Besluit VBA geeft nadere invulling aan Wet VBAR

In de praktijk bestaat vaak nog veel onduidelijkheid over de kwalificatie van arbeidsverhoudingen met zelfstandigen. Met het wetsvoorstel VBAR (Verduidelijking beoordeling arbeidsrelaties en rechtsvermoeden) wil het kabinet het zogenoemde ‘gezagscriterium’ verder verduidelijken.

Wat verandert er precies voor opdrachtgevers en zzp’ers?
Naar verwachting moeten opdrachtgevers en werkenden vanaf 1 juli 2026 de arbeidsrelatie beoordelen aan de hand van de wet VBAR. De beoordeling gebeurt aan de hand van twee hoofdelementen: ‘werkinhoudelijke en organisatorische sturing’, wat wijst op werknemerschap, en ‘werken voor eigen rekening en risico’, wat hoort bij zelfstandigheid.
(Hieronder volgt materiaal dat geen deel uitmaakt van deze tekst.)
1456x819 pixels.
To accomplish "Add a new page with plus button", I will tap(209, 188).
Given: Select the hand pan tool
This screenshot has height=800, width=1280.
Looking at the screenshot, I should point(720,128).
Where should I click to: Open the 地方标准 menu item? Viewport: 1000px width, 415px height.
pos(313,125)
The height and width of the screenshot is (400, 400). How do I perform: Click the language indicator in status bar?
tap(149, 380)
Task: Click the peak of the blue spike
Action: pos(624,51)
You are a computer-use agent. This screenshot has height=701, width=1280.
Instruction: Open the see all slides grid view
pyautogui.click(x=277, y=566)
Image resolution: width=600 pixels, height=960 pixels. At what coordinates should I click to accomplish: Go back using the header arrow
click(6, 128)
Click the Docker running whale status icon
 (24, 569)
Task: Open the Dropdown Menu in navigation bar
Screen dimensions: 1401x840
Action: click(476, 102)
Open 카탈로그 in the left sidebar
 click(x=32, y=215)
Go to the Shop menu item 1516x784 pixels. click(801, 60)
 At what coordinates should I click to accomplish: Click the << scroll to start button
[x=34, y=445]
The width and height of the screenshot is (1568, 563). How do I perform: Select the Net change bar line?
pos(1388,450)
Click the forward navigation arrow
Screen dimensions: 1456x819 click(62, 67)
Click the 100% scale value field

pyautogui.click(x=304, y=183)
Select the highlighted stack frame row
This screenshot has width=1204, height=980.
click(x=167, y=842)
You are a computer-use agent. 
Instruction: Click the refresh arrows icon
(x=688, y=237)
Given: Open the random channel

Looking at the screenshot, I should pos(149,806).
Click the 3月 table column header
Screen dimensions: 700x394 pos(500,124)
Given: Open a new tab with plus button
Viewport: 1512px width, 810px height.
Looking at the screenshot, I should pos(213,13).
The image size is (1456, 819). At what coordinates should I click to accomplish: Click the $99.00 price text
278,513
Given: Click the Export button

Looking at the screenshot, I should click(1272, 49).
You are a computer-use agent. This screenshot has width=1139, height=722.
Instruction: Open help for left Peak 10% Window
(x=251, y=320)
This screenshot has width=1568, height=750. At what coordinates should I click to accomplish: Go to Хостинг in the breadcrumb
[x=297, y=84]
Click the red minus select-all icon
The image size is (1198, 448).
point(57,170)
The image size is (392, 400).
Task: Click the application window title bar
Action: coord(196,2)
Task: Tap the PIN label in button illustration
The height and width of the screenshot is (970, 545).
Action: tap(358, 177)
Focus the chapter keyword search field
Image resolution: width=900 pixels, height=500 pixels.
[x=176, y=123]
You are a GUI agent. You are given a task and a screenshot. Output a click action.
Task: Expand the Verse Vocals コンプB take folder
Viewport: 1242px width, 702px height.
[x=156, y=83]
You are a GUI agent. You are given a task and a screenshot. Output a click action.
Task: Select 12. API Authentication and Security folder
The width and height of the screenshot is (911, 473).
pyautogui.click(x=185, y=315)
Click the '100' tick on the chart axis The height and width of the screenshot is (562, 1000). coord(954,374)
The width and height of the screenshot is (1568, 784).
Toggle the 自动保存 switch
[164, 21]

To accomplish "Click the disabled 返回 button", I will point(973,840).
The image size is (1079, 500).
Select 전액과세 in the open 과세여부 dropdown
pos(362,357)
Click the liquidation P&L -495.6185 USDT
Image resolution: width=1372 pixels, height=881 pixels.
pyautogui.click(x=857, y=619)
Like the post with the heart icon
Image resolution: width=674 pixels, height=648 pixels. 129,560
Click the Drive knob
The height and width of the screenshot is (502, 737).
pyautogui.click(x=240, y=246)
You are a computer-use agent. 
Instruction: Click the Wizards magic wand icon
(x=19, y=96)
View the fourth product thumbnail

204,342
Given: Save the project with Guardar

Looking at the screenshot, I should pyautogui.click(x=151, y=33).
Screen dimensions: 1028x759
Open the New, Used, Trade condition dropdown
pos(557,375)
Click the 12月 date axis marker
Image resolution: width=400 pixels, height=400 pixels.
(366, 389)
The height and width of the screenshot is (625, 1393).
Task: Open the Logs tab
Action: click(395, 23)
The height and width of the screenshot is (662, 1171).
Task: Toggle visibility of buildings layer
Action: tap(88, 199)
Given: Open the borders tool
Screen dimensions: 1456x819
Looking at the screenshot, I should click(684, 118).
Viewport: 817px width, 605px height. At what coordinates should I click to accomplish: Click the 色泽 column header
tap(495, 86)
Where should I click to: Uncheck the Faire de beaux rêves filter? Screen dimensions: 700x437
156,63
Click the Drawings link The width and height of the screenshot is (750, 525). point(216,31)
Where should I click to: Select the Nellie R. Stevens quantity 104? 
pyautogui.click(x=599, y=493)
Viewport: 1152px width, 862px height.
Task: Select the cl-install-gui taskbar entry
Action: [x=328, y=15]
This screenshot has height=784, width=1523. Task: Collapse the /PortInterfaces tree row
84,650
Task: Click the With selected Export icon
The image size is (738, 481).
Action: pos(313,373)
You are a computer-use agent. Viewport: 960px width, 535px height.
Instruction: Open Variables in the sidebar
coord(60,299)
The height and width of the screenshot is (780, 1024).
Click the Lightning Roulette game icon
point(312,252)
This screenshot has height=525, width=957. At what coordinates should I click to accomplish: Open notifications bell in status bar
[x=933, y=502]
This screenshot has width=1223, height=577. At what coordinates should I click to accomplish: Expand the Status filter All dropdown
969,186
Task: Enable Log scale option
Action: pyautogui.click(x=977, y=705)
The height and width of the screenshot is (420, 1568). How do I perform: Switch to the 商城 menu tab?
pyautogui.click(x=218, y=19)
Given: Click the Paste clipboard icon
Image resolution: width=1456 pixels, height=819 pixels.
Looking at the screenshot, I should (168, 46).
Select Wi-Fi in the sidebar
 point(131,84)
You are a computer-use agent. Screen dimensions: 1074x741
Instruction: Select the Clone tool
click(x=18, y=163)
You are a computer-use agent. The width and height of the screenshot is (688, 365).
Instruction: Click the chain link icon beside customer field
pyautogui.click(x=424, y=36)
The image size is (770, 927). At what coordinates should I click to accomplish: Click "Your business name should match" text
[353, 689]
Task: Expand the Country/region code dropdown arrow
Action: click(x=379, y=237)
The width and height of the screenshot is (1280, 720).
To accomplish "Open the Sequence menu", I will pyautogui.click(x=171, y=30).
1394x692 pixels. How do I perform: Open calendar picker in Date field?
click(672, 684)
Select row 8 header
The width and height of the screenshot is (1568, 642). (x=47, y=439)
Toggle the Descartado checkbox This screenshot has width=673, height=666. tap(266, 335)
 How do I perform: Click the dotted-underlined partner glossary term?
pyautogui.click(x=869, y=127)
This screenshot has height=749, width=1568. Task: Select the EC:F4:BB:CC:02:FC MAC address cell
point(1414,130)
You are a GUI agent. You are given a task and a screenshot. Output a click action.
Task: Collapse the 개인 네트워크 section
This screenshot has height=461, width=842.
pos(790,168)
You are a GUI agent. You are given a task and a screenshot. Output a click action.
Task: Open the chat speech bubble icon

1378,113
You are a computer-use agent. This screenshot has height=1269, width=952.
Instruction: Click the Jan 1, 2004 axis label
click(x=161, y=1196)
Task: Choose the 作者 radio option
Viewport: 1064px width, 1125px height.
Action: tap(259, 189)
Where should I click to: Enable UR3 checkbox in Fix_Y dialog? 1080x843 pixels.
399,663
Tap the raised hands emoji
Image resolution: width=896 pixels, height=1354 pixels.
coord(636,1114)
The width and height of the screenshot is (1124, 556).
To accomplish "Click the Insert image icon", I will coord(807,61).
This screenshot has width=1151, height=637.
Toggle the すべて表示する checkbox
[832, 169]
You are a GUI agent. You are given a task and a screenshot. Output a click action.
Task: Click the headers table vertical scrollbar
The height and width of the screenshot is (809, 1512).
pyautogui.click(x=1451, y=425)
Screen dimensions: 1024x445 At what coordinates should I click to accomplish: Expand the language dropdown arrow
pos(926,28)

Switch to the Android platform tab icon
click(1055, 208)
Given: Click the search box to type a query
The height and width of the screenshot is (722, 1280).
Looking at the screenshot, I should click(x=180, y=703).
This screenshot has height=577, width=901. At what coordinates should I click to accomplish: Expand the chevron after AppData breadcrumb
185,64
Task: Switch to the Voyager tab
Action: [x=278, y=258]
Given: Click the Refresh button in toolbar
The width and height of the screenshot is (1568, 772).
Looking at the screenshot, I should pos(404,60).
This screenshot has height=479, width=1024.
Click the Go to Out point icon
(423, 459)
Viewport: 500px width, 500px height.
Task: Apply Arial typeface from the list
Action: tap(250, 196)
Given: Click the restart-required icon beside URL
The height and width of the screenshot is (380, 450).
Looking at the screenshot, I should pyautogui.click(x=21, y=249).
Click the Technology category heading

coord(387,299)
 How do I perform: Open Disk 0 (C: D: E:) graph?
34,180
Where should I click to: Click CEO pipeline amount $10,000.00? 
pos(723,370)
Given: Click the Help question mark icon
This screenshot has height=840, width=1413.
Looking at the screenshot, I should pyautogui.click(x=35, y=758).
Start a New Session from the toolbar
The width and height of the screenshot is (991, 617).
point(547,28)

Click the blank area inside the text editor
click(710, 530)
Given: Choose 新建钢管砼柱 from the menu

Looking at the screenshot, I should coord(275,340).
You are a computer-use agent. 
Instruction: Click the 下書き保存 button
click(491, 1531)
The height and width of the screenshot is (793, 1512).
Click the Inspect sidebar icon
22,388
Elk element wordt ingevuld met concrete indicaties, zoals de mate van instructie, toezicht, financieel risico en of het werk structureel binnen de organisatie is ingebed. Deze indicaties worden altijd in onderlingesamenhang beoordeeld; wat zwaarder weegt, bepaalt of er sprake is van een arbeidsovereenkomst of een zzp-relatie.

Het onlangs gepubliceerde Besluit VBA treedt naar verwachting tegelijkertijd in werking met het wetsvoorstel VBAR en vult het wetsvoorstel aan door de toetsing concreter en uniformer te maken. Ook het rechtsvermoeden voor zzp’ers met een uurtarief onder € 36 blijft van kracht, waardoor laagbetaalde zzp’ers extra bescherming krijgen tegen schijnzelfstandigheid.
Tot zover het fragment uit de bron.